• _The task_
Restate the entries word for word, omitting nothing.

• _Recorded information_
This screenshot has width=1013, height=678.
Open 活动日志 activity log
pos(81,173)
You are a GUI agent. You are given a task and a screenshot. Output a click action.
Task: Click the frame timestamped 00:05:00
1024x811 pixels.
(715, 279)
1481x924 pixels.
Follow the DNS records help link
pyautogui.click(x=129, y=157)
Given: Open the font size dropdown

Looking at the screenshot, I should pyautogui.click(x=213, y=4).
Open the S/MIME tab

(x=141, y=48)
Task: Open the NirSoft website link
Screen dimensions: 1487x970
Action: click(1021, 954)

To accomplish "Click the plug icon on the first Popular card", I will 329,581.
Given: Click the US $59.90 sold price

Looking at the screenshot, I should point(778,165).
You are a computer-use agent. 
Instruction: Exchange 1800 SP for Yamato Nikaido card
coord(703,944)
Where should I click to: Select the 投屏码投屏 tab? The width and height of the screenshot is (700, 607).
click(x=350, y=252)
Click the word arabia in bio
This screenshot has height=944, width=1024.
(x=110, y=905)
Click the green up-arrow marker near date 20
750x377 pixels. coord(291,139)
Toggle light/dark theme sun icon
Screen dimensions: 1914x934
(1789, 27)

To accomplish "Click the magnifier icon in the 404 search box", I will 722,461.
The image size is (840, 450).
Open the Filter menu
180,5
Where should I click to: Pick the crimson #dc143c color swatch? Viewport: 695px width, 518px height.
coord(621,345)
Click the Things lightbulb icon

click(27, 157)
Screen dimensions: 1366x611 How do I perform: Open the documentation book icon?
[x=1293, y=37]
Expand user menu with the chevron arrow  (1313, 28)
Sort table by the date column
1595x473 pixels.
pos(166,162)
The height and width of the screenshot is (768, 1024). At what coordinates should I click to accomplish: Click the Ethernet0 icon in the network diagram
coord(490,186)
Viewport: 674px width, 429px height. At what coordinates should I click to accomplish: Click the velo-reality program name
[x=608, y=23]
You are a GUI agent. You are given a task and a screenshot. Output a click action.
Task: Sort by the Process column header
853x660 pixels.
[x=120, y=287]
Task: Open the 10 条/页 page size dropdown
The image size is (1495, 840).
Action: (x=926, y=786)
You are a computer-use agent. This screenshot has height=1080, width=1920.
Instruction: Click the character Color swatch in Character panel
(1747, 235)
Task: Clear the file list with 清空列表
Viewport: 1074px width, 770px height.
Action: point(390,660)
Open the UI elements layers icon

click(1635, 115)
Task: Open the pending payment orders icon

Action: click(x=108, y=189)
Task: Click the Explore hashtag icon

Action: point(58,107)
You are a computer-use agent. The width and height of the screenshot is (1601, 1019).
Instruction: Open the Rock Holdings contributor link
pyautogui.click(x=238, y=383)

• _Exercise answer_
This screenshot has width=1013, height=678.
Open 活动日志 activity log
pos(81,173)
You are a GUI agent. You are given a task and a screenshot. Output a click action.
Task: Click the frame timestamped 00:05:00
1024x811 pixels.
(715, 279)
1481x924 pixels.
Follow the DNS records help link
pyautogui.click(x=129, y=157)
Given: Open the font size dropdown

Looking at the screenshot, I should pyautogui.click(x=213, y=4).
Open the S/MIME tab

(x=141, y=48)
Task: Open the NirSoft website link
Screen dimensions: 1487x970
Action: click(1021, 954)

To accomplish "Click the plug icon on the first Popular card", I will 329,581.
Given: Click the US $59.90 sold price

Looking at the screenshot, I should point(778,165).
You are a computer-use agent. 
Instruction: Exchange 1800 SP for Yamato Nikaido card
coord(703,944)
Where should I click to: Select the 投屏码投屏 tab? The width and height of the screenshot is (700, 607).
click(x=350, y=252)
Click the word arabia in bio
This screenshot has height=944, width=1024.
(x=110, y=905)
Click the green up-arrow marker near date 20
750x377 pixels. coord(291,139)
Toggle light/dark theme sun icon
Screen dimensions: 1914x934
(1789, 27)

To accomplish "Click the magnifier icon in the 404 search box", I will 722,461.
The image size is (840, 450).
Open the Filter menu
180,5
Where should I click to: Pick the crimson #dc143c color swatch? Viewport: 695px width, 518px height.
coord(621,345)
Click the Things lightbulb icon

click(27, 157)
Screen dimensions: 1366x611 How do I perform: Open the documentation book icon?
[x=1293, y=37]
Expand user menu with the chevron arrow  (1313, 28)
Sort table by the date column
1595x473 pixels.
pos(166,162)
The height and width of the screenshot is (768, 1024). At what coordinates should I click to accomplish: Click the Ethernet0 icon in the network diagram
coord(490,186)
Viewport: 674px width, 429px height. At what coordinates should I click to accomplish: Click the velo-reality program name
[x=608, y=23]
You are a GUI agent. You are given a task and a screenshot. Output a click action.
Task: Sort by the Process column header
853x660 pixels.
[x=120, y=287]
Task: Open the 10 条/页 page size dropdown
The image size is (1495, 840).
Action: (x=926, y=786)
You are a computer-use agent. This screenshot has height=1080, width=1920.
Instruction: Click the character Color swatch in Character panel
(1747, 235)
Task: Clear the file list with 清空列表
Viewport: 1074px width, 770px height.
Action: point(390,660)
Open the UI elements layers icon

click(1635, 115)
Task: Open the pending payment orders icon

Action: click(x=108, y=189)
Task: Click the Explore hashtag icon

Action: point(58,107)
You are a computer-use agent. The width and height of the screenshot is (1601, 1019).
Instruction: Open the Rock Holdings contributor link
pyautogui.click(x=238, y=383)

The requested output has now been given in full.